Data entries:
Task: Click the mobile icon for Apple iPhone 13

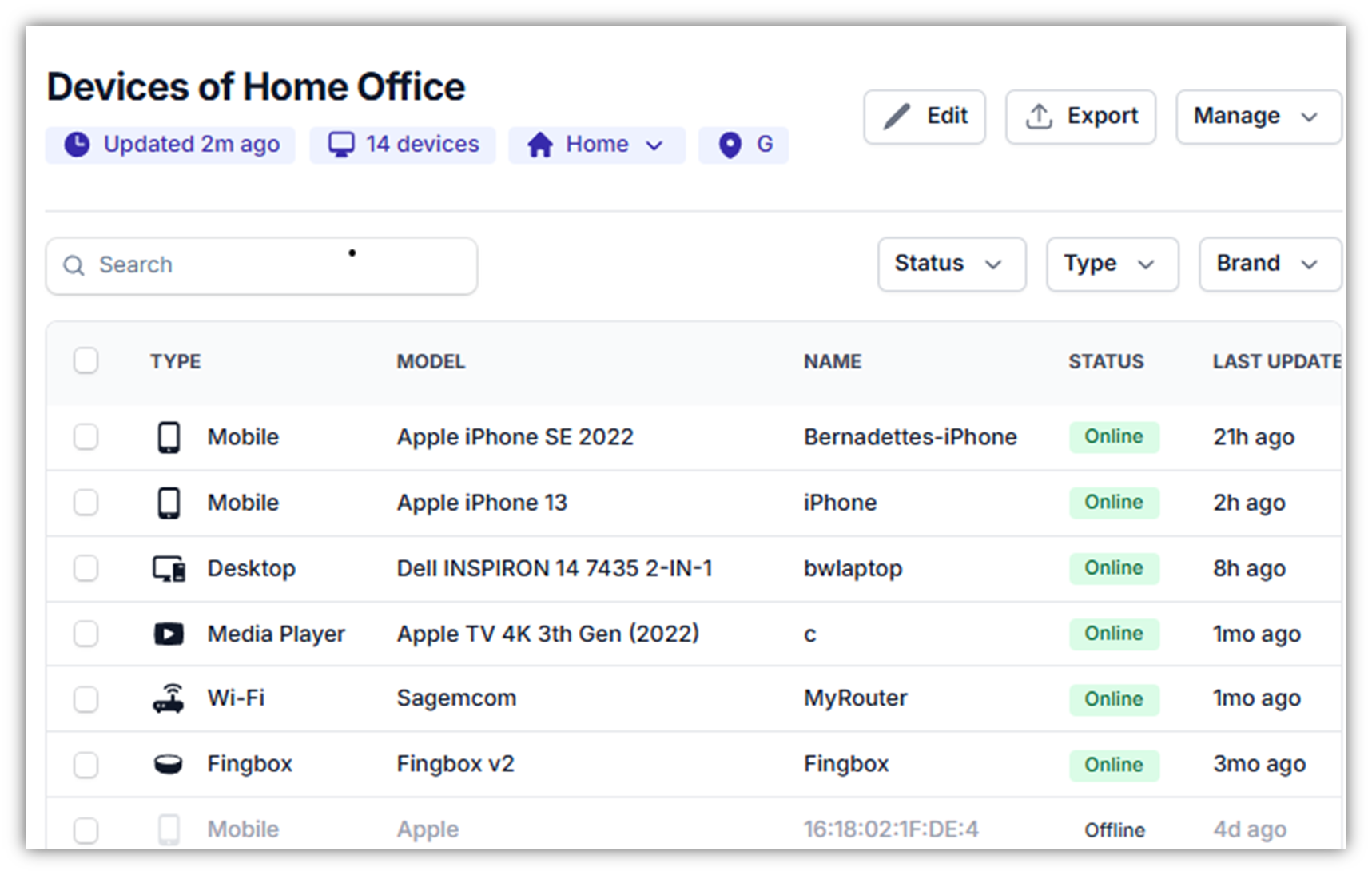Action: click(169, 503)
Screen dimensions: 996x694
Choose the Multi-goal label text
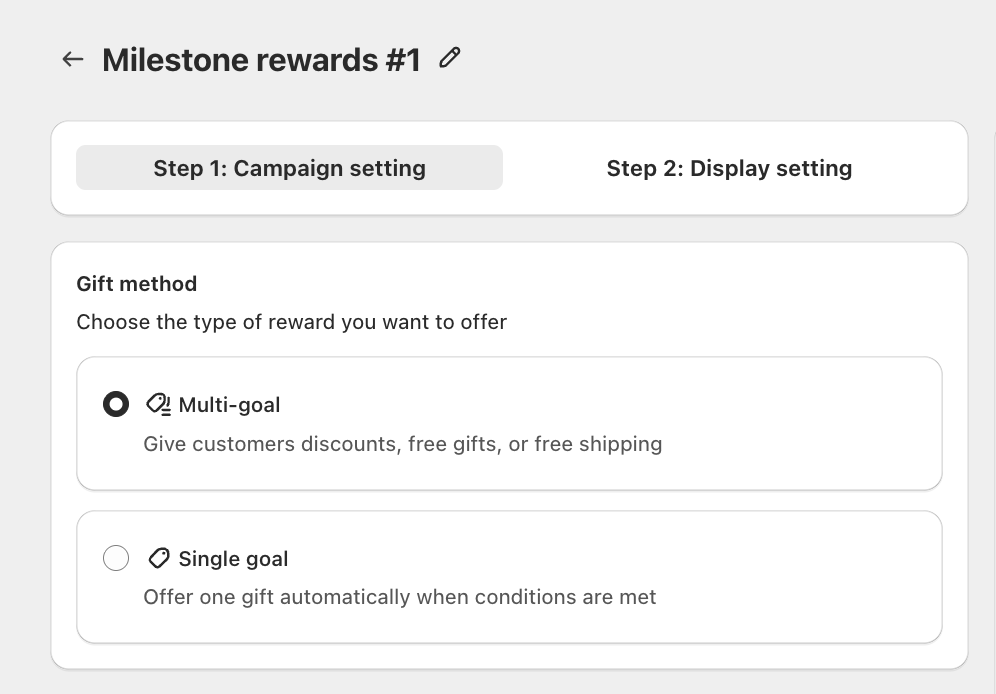229,405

Brief> Return all of the lines above without alteration, minus the pictures.

Problem solution>
Task: Click the mobile icon for Apple iPhone 13

Action: click(169, 503)
Screen dimensions: 996x694
Choose the Multi-goal label text
229,405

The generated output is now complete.